■ **EXERCISE**: Every record should be written out exactly, with the pictures left out.
*** EXTRACTED RECORDS ***
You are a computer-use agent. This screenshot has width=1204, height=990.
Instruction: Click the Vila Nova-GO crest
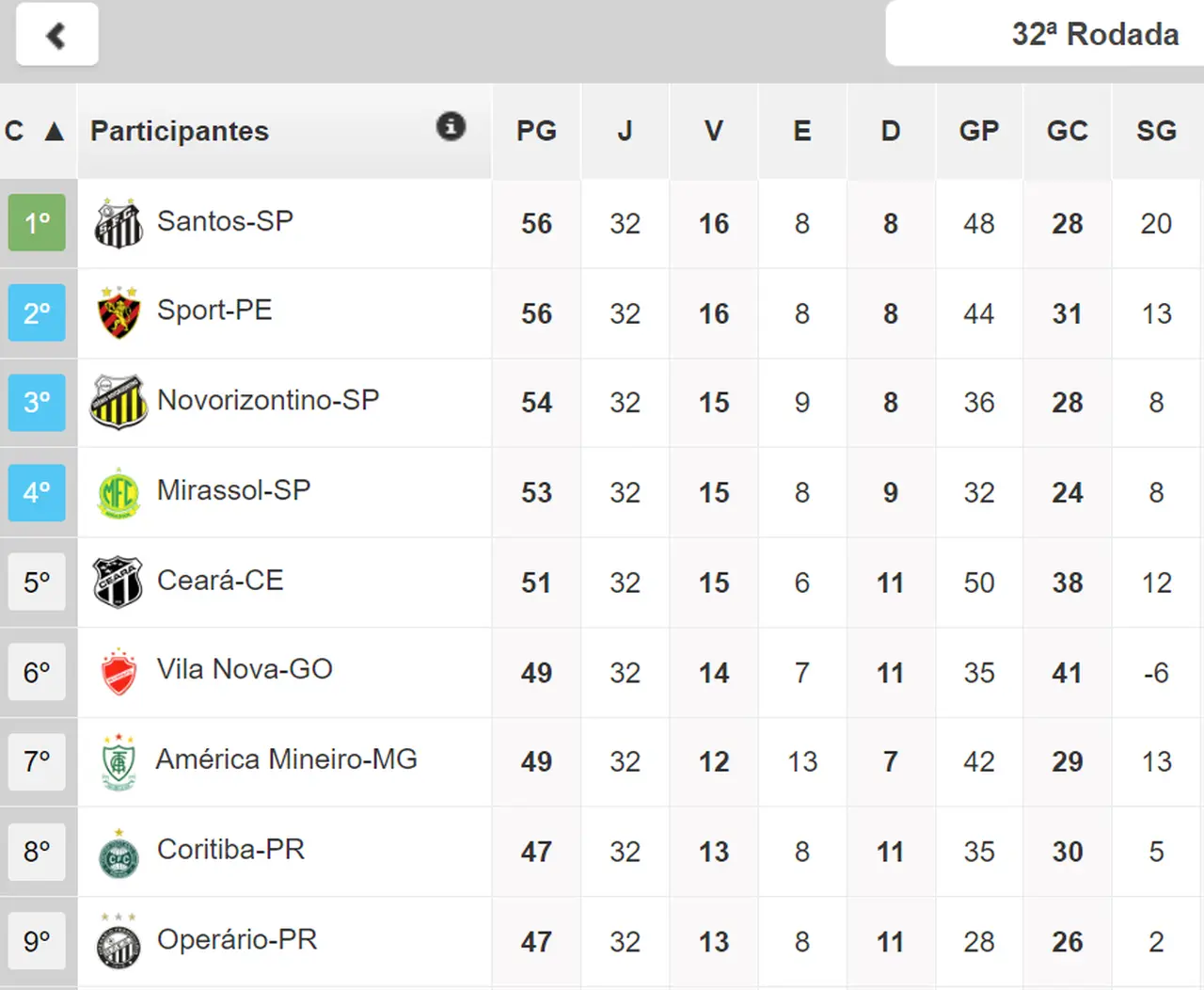119,672
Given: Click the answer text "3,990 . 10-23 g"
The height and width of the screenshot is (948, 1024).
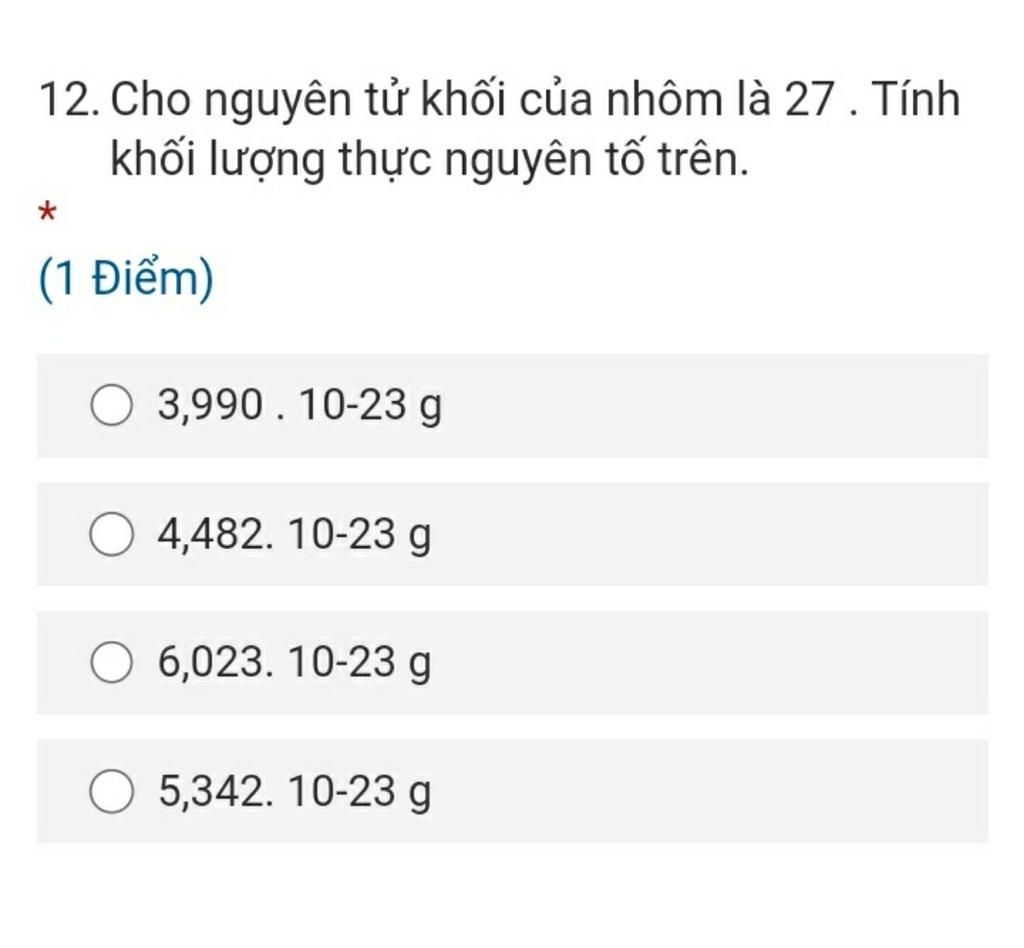Looking at the screenshot, I should pos(300,406).
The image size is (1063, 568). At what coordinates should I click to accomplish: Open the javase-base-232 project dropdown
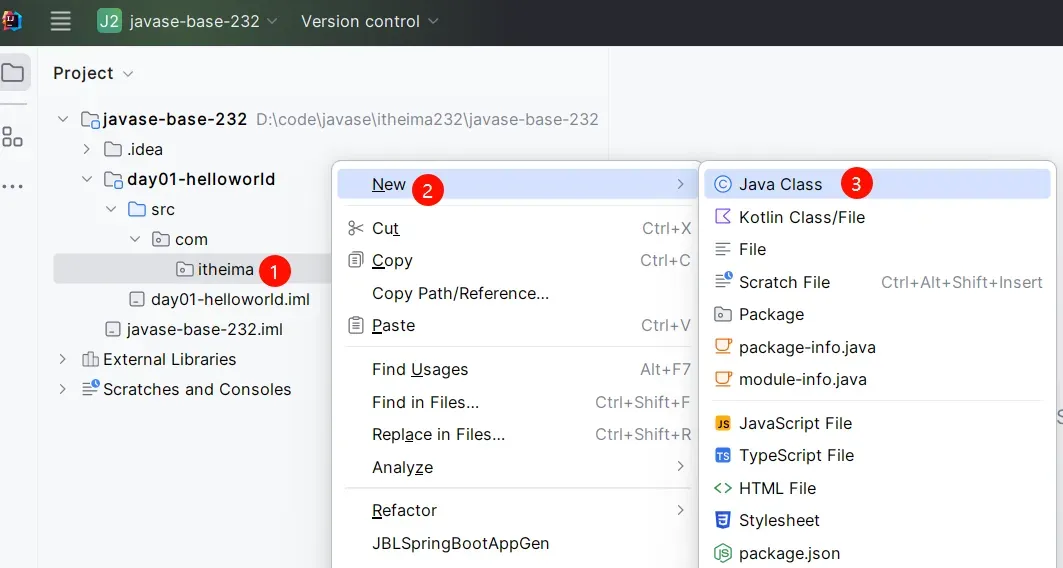188,21
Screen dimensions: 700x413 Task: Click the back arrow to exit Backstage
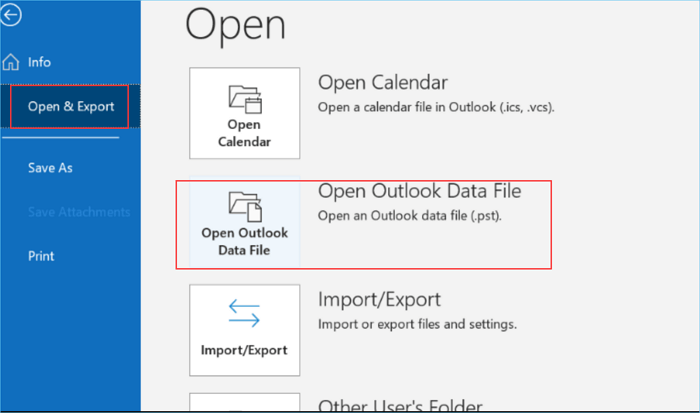click(x=13, y=15)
*** End of EXTRACTED RECORDS ***
■ **TASK OUTPUT**:
You are a computer-use agent. This screenshot has width=1204, height=990.
Instruction: Click the Vila Nova-GO crest
119,672
Given: Click the answer text "3,990 . 10-23 g"
The height and width of the screenshot is (948, 1024).
Looking at the screenshot, I should pos(300,406).
The image size is (1063, 568). At what coordinates should I click to accomplish: Open the javase-base-232 project dropdown
188,21
Screen dimensions: 700x413 Task: Click the back arrow to exit Backstage
click(x=13, y=15)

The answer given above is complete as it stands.